I have no boundaries. I am stressed ALL the time. I’ve gained 6 pounds from potato chips and cheese sticks. The Fed Ex guy doesn’t want to talk to me anymore. I’m wondering why everyone doesn’t have a glass of wine at 11 am.
Oh, I’ve tried all the tricks for working from the house. I moved my desk out of the bedroom. I got dressed in a skirt & heels. I took lunch from 1 – 2 pm. I once walked out of the house and walked back in through the front door, shouting to our housekeeper, “Sorry I’m late. Traffic was a bitch this morning.” I even bought a new travel mug for the commute. But one year later, I’m admitting defeat. I need to abandon my home office or else I’m going to bite off someone’s cheek.
Why the looming threat of 1990’s Silence of the Lambs violence? Because without an office to leave at the end of the day, I never stop working. Every time I sit on the sofa, I think “Let me grab my laptop and do some work.” Same goes for the dining room table, the Adirondack chair at the back porch, the kitchen counter and my bed. My kids no longer ask me if I’ll swim with them in the pool. Instead, they shout, “Careful not to get your computer wet, Mom!” My husband no longer asks if I want to “kill the lights.” He just kisses me on the cheek, turns over on his stomach and mumbles, “Don’t stay up too late working, hon’.”
There’s always more work to do and I’m starting to feel angry about it. Very angry.
The balance of family and career is tough enough without the ongoing battle to define when the workday ends and life begins. By working from the house, I never stop being a mom AND I never stop running a company — and worse yet, I never give work 100% of my focus or my kids 100% of my attention. I’m a “jackie of all trades and master of none.” (and I have bags under my eyes and on my thighs!) When I’m not working, I feel guilty. When I am working, I feel guilty. It’s a no-win life I’m living and I’m beginning to believe it means I will fail at both endeavors. I’m not being a good mom. And I’m not being a good start-up entrepreneur.

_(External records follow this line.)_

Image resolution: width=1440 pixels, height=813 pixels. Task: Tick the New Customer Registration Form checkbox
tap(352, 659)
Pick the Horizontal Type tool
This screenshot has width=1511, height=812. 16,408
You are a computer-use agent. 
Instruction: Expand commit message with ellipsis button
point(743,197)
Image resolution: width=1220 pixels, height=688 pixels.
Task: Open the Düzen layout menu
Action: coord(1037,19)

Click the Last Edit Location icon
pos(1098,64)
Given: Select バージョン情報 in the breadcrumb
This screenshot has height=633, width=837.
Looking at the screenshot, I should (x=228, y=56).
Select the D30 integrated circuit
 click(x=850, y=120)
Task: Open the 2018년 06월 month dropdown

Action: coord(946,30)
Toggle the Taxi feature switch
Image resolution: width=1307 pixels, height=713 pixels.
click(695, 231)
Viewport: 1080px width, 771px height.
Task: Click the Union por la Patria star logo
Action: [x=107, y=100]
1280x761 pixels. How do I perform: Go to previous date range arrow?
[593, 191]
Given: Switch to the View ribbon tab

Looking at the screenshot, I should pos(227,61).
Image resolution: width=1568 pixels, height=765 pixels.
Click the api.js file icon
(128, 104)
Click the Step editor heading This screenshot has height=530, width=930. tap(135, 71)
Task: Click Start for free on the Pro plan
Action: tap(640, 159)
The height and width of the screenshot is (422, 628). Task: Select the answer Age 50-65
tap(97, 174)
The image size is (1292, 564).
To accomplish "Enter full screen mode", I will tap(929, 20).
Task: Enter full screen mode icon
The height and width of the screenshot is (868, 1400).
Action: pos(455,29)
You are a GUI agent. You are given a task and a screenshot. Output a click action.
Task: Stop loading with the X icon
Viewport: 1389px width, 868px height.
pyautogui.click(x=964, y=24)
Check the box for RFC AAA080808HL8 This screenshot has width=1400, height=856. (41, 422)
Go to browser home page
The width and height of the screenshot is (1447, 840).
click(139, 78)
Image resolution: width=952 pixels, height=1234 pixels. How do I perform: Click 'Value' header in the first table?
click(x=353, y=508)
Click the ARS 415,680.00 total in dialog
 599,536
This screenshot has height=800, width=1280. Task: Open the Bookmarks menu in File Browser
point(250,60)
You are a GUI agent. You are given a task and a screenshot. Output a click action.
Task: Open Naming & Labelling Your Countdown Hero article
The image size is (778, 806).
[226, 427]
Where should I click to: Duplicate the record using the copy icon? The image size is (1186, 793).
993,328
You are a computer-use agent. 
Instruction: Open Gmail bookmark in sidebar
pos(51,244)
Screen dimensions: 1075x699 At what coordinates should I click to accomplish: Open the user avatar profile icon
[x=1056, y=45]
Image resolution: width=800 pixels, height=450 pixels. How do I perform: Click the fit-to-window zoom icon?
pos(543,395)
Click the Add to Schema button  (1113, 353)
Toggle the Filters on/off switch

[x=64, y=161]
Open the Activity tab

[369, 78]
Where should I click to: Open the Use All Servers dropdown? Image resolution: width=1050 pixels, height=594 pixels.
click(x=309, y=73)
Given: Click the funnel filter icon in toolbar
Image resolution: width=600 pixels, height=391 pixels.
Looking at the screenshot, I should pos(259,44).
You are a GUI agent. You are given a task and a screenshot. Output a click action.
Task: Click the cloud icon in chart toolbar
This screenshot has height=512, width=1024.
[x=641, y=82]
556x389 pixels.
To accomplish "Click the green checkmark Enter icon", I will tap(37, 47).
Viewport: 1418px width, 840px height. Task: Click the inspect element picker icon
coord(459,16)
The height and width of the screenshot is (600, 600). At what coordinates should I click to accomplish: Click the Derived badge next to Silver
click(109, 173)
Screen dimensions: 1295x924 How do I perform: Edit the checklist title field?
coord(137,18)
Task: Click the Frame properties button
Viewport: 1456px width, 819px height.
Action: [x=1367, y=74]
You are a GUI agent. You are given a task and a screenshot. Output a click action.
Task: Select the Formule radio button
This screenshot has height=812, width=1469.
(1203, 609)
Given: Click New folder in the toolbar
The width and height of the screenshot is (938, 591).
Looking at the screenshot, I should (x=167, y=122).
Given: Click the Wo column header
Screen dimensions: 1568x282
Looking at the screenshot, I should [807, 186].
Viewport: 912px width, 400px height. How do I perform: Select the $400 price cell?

You might say, “Ah, that’s the tension of life, Deb. Did you think being a working Mom would be a walk in the park?”
“Of course not,” I would retort. “ But no one said it was going to be a 78-hour jungle fight with a 94 foot python” either.
So, what now?
Step 1: Identify the Problem. (Done)
Step 2: Stop dithering (Working on it)
Step 3: Cut the check for office space (Okay, stop riding me…)
Since I am a woman of action (side note — that is NOT a good title to put on your Linked In resume), this morning, I drove my first month’s membership check over to the Cross Campus office, securing my spot in their communal office space (www.crosscampus.us). Now, I will be able to clearly delineate the line between work and home. Will I become a better mom or a better entrepeneur?
At the very least, my mailman will no longer cringe & duck when I wave hello.